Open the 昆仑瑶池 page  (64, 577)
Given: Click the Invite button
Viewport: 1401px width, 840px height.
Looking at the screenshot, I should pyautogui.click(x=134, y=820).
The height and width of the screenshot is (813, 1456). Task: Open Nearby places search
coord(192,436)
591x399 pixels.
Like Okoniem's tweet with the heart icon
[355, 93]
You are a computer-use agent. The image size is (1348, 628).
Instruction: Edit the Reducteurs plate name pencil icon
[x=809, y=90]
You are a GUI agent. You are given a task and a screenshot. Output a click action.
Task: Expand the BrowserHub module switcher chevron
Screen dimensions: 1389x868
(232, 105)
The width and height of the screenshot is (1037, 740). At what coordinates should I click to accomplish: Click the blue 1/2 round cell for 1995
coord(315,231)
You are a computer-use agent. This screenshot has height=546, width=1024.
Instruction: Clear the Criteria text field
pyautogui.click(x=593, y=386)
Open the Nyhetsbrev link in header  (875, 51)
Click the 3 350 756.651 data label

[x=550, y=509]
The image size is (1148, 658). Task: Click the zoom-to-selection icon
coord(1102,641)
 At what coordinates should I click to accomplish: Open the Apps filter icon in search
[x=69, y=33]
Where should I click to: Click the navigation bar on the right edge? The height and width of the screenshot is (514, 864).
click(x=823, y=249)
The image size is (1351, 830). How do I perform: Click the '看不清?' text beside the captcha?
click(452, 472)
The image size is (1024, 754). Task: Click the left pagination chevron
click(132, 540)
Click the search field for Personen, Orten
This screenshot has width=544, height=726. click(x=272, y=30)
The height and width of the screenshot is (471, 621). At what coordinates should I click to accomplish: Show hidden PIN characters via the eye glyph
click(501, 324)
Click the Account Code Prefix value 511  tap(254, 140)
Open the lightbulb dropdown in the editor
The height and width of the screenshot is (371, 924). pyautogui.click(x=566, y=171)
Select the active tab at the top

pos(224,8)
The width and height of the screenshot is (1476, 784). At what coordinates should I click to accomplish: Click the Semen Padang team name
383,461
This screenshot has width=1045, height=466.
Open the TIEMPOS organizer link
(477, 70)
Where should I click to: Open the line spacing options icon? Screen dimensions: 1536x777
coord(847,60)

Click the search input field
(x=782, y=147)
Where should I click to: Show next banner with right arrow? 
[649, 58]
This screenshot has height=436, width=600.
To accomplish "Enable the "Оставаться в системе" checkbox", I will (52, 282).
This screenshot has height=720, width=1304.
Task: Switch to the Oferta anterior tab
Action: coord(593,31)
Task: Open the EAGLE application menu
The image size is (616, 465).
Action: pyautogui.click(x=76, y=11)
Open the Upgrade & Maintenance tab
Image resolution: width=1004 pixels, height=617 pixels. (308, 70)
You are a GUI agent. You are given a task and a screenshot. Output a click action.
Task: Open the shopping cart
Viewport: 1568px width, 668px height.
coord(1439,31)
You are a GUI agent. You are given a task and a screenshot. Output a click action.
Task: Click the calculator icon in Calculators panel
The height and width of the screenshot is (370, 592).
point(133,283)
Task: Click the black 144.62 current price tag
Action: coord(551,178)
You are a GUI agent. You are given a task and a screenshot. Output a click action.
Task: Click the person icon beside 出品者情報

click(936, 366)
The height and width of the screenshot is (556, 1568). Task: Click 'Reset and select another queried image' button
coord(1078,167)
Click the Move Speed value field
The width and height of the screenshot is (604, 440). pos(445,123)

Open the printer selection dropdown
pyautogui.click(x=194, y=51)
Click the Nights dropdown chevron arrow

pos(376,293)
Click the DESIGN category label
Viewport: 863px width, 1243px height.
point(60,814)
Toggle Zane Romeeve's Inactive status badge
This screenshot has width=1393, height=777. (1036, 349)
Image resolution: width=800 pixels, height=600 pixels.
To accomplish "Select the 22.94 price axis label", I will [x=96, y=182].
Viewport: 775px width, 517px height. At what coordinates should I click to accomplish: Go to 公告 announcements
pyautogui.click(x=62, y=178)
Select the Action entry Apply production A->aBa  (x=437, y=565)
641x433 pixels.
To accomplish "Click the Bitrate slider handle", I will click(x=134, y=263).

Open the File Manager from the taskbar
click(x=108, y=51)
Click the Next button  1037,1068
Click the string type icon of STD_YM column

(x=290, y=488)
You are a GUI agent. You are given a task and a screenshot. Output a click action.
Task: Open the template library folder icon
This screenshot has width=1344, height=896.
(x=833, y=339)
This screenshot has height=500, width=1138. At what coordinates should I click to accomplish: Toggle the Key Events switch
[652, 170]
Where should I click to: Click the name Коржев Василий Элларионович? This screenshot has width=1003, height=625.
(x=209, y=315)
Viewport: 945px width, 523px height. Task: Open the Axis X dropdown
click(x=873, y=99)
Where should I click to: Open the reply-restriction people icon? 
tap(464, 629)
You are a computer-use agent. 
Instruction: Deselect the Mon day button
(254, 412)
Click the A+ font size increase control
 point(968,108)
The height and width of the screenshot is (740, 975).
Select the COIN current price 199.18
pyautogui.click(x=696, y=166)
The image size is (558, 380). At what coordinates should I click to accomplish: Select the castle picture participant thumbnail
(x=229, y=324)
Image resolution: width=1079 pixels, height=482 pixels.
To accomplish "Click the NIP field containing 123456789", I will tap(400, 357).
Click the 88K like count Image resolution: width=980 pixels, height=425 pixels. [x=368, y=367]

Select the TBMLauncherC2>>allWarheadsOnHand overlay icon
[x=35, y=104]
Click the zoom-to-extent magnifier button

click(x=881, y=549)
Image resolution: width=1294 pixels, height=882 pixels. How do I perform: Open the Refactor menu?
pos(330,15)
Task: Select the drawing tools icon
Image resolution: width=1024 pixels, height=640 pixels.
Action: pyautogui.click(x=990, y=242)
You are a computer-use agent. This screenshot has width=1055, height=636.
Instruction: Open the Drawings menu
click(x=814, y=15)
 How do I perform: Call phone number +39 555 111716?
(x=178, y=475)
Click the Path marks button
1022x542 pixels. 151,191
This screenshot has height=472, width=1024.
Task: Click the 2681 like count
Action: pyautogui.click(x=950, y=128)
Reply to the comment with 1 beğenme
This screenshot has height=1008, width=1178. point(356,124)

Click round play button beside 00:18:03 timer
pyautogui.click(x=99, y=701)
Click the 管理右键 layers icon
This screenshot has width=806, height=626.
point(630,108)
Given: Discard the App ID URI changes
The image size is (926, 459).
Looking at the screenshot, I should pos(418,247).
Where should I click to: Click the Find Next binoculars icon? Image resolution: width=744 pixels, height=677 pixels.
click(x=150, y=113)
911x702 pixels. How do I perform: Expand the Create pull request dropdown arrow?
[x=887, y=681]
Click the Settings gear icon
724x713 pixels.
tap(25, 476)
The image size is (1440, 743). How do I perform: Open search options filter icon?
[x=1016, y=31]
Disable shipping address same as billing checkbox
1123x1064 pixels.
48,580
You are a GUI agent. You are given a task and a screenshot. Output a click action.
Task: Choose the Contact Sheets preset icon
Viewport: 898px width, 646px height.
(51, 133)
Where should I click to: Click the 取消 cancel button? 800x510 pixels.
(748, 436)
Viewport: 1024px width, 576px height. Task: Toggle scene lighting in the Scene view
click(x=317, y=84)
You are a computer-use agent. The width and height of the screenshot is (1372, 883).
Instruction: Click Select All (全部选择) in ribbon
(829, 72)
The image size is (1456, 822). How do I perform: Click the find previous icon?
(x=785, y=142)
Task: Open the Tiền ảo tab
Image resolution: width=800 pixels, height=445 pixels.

* * *

Task to carry out: Give back each record exactly, from the first line through the last.

Exercise solution:
Open the 昆仑瑶池 page  (64, 577)
Given: Click the Invite button
Viewport: 1401px width, 840px height.
Looking at the screenshot, I should pyautogui.click(x=134, y=820).
The height and width of the screenshot is (813, 1456). Task: Open Nearby places search
coord(192,436)
591x399 pixels.
Like Okoniem's tweet with the heart icon
[355, 93]
You are a computer-use agent. The image size is (1348, 628).
Instruction: Edit the Reducteurs plate name pencil icon
[x=809, y=90]
You are a GUI agent. You are given a task and a screenshot. Output a click action.
Task: Expand the BrowserHub module switcher chevron
Screen dimensions: 1389x868
(232, 105)
The width and height of the screenshot is (1037, 740). At what coordinates should I click to accomplish: Click the blue 1/2 round cell for 1995
coord(315,231)
You are a computer-use agent. This screenshot has height=546, width=1024.
Instruction: Clear the Criteria text field
pyautogui.click(x=593, y=386)
Open the Nyhetsbrev link in header  (875, 51)
Click the 3 350 756.651 data label

[x=550, y=509]
The image size is (1148, 658). Task: Click the zoom-to-selection icon
coord(1102,641)
 At what coordinates should I click to accomplish: Open the Apps filter icon in search
[x=69, y=33]
Where should I click to: Click the navigation bar on the right edge? The height and width of the screenshot is (514, 864).
click(x=823, y=249)
The image size is (1351, 830). How do I perform: Click the '看不清?' text beside the captcha?
click(452, 472)
The image size is (1024, 754). Task: Click the left pagination chevron
click(132, 540)
Click the search field for Personen, Orten
This screenshot has width=544, height=726. click(x=272, y=30)
The height and width of the screenshot is (471, 621). At what coordinates should I click to accomplish: Show hidden PIN characters via the eye glyph
click(501, 324)
Click the Account Code Prefix value 511  tap(254, 140)
Open the lightbulb dropdown in the editor
The height and width of the screenshot is (371, 924). pyautogui.click(x=566, y=171)
Select the active tab at the top

pos(224,8)
The width and height of the screenshot is (1476, 784). At what coordinates should I click to accomplish: Click the Semen Padang team name
383,461
This screenshot has width=1045, height=466.
Open the TIEMPOS organizer link
(477, 70)
Where should I click to: Open the line spacing options icon? Screen dimensions: 1536x777
coord(847,60)

Click the search input field
(x=782, y=147)
Where should I click to: Show next banner with right arrow? 
[649, 58]
This screenshot has height=436, width=600.
To accomplish "Enable the "Оставаться в системе" checkbox", I will (52, 282).
This screenshot has height=720, width=1304.
Task: Switch to the Oferta anterior tab
Action: coord(593,31)
Task: Open the EAGLE application menu
The image size is (616, 465).
Action: pyautogui.click(x=76, y=11)
Open the Upgrade & Maintenance tab
Image resolution: width=1004 pixels, height=617 pixels. (308, 70)
You are a GUI agent. You are given a task and a screenshot. Output a click action.
Task: Open the shopping cart
Viewport: 1568px width, 668px height.
coord(1439,31)
You are a GUI agent. You are given a task and a screenshot. Output a click action.
Task: Click the calculator icon in Calculators panel
The height and width of the screenshot is (370, 592).
point(133,283)
Task: Click the black 144.62 current price tag
Action: coord(551,178)
You are a GUI agent. You are given a task and a screenshot. Output a click action.
Task: Click the person icon beside 出品者情報

click(936, 366)
The height and width of the screenshot is (556, 1568). Task: Click 'Reset and select another queried image' button
coord(1078,167)
Click the Move Speed value field
The width and height of the screenshot is (604, 440). pos(445,123)

Open the printer selection dropdown
pyautogui.click(x=194, y=51)
Click the Nights dropdown chevron arrow

pos(376,293)
Click the DESIGN category label
Viewport: 863px width, 1243px height.
point(60,814)
Toggle Zane Romeeve's Inactive status badge
This screenshot has width=1393, height=777. (1036, 349)
Image resolution: width=800 pixels, height=600 pixels.
To accomplish "Select the 22.94 price axis label", I will [x=96, y=182].
Viewport: 775px width, 517px height. At what coordinates should I click to accomplish: Go to 公告 announcements
pyautogui.click(x=62, y=178)
Select the Action entry Apply production A->aBa  (x=437, y=565)
641x433 pixels.
To accomplish "Click the Bitrate slider handle", I will click(x=134, y=263).

Open the File Manager from the taskbar
click(x=108, y=51)
Click the Next button  1037,1068
Click the string type icon of STD_YM column

(x=290, y=488)
You are a GUI agent. You are given a task and a screenshot. Output a click action.
Task: Open the template library folder icon
This screenshot has width=1344, height=896.
(x=833, y=339)
This screenshot has height=500, width=1138. At what coordinates should I click to accomplish: Toggle the Key Events switch
[652, 170]
Where should I click to: Click the name Коржев Василий Элларионович? This screenshot has width=1003, height=625.
(x=209, y=315)
Viewport: 945px width, 523px height. Task: Open the Axis X dropdown
click(x=873, y=99)
Where should I click to: Open the reply-restriction people icon? 
tap(464, 629)
You are a computer-use agent. 
Instruction: Deselect the Mon day button
(254, 412)
Click the A+ font size increase control
 point(968,108)
The height and width of the screenshot is (740, 975).
Select the COIN current price 199.18
pyautogui.click(x=696, y=166)
The image size is (558, 380). At what coordinates should I click to accomplish: Select the castle picture participant thumbnail
(x=229, y=324)
Image resolution: width=1079 pixels, height=482 pixels.
To accomplish "Click the NIP field containing 123456789", I will tap(400, 357).
Click the 88K like count Image resolution: width=980 pixels, height=425 pixels. [x=368, y=367]

Select the TBMLauncherC2>>allWarheadsOnHand overlay icon
[x=35, y=104]
Click the zoom-to-extent magnifier button

click(x=881, y=549)
Image resolution: width=1294 pixels, height=882 pixels. How do I perform: Open the Refactor menu?
pos(330,15)
Task: Select the drawing tools icon
Image resolution: width=1024 pixels, height=640 pixels.
Action: pyautogui.click(x=990, y=242)
You are a computer-use agent. This screenshot has width=1055, height=636.
Instruction: Open the Drawings menu
click(x=814, y=15)
 How do I perform: Call phone number +39 555 111716?
(x=178, y=475)
Click the Path marks button
1022x542 pixels. 151,191
This screenshot has height=472, width=1024.
Task: Click the 2681 like count
Action: pyautogui.click(x=950, y=128)
Reply to the comment with 1 beğenme
This screenshot has height=1008, width=1178. point(356,124)

Click round play button beside 00:18:03 timer
pyautogui.click(x=99, y=701)
Click the 管理右键 layers icon
This screenshot has width=806, height=626.
point(630,108)
Given: Discard the App ID URI changes
The image size is (926, 459).
Looking at the screenshot, I should pos(418,247).
Where should I click to: Click the Find Next binoculars icon? Image resolution: width=744 pixels, height=677 pixels.
click(x=150, y=113)
911x702 pixels. How do I perform: Expand the Create pull request dropdown arrow?
[x=887, y=681]
Click the Settings gear icon
724x713 pixels.
tap(25, 476)
The image size is (1440, 743). How do I perform: Open search options filter icon?
[x=1016, y=31]
Disable shipping address same as billing checkbox
1123x1064 pixels.
48,580
You are a GUI agent. You are given a task and a screenshot. Output a click action.
Task: Choose the Contact Sheets preset icon
Viewport: 898px width, 646px height.
(51, 133)
Where should I click to: Click the 取消 cancel button? 800x510 pixels.
(748, 436)
Viewport: 1024px width, 576px height. Task: Toggle scene lighting in the Scene view
click(x=317, y=84)
You are a computer-use agent. The width and height of the screenshot is (1372, 883).
Instruction: Click Select All (全部选择) in ribbon
(829, 72)
The image size is (1456, 822). How do I perform: Click the find previous icon?
(x=785, y=142)
Task: Open the Tiền ảo tab
Image resolution: width=800 pixels, height=445 pixels.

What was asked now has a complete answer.